But what was now wanting was an experiment that could be added to the preceding, and would serve to show that a human female, who, under the influence of our method of dieting, invariably bore sons, would, in the case of paying no attention to diet, bring a female into the world.
The evidence was forthcoming, for the woman in question again became pregnant without any consideration being bestowed on her bodily condition, and without anything being done to remove the traces of sugar from the urine. After having seven times borne males she became this time mother of a female, which, born before the due time, soon died. After that she was not again pregnant. Probably some change supervened in consequence of which she became permanently unfruitful.
This incident shows sufficiently that the ovum in the case of the woman who served for our experiment possessed an inherent tendency to develop into a female, and was also ripe enough to be fertilized. As we had exercised no influence upon it so as to effect any change in the ovum (in the same way as we had previously been able to affect the others by the diet in order to procure the ovum of a male) the result was a female.
The female tendency was therefore already present in the ovum, and indeed the mother supplied convincing evidence of the female constitution of the ovum whilst it was yet unfertilized, because sugar existed in her urine. The previous determination of the sex could also in this case present no difficulty. In the earlier cases, when male individuals followed one another, we always aimed, by means of our support given by means of the nourishment of the mother, not only at the ripening of the ovum which was to be fertilized, but also at the development of a male individual. In the last case the ovum was, without any assistance, capable of being fertilized, but it developed into a female.

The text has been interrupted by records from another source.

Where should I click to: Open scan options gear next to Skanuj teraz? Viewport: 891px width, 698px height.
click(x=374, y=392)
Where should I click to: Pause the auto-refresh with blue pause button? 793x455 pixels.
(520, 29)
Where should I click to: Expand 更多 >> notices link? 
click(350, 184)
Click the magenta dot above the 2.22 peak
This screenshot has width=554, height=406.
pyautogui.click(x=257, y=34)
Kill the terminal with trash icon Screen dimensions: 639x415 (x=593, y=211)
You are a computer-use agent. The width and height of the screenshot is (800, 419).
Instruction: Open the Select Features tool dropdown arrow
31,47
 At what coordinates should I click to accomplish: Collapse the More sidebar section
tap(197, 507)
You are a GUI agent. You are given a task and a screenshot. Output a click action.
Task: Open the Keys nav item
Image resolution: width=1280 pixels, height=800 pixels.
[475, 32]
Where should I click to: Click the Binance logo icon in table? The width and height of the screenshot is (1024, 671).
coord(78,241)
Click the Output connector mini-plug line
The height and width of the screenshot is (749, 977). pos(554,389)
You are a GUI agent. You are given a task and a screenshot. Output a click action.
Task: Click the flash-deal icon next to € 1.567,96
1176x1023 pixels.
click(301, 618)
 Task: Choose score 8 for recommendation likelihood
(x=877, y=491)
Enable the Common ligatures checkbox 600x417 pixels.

A ripe, fertilizable ovum in the ovary of a woman whose urine habitually contains sugar has a tendency, when the proper conditions are supplied, to develop into a female. In consequence, it is in such cases from the outset possible, without exercising any influence over the mother, without adopting any diet, to anticipate after a conception, the birth of a female individual. But if these conditions do not exist, if no sugar can be detected in the urine, the use of the same influence in order to obtain a male individual is still not superfluous. In this case also there is a need of an alteration of diet, although the individual in question accomplishes the process of physiological combustion in a manner which must be called the most favorable possible, seeing that with a mixed diet all the oxidizable materials are completely used up.
Supposing that a mother of this sort wished for female offspring, one would not be in a position to give any advice. In this case one cannot, according to the facts which have been mentioned above, exercise any influence over an alteration in the course of the development of the ovum which would occasion the birth of a female. Such a mother is, up to the present time, beyond the reach of an influence that can affect the development of the future sex.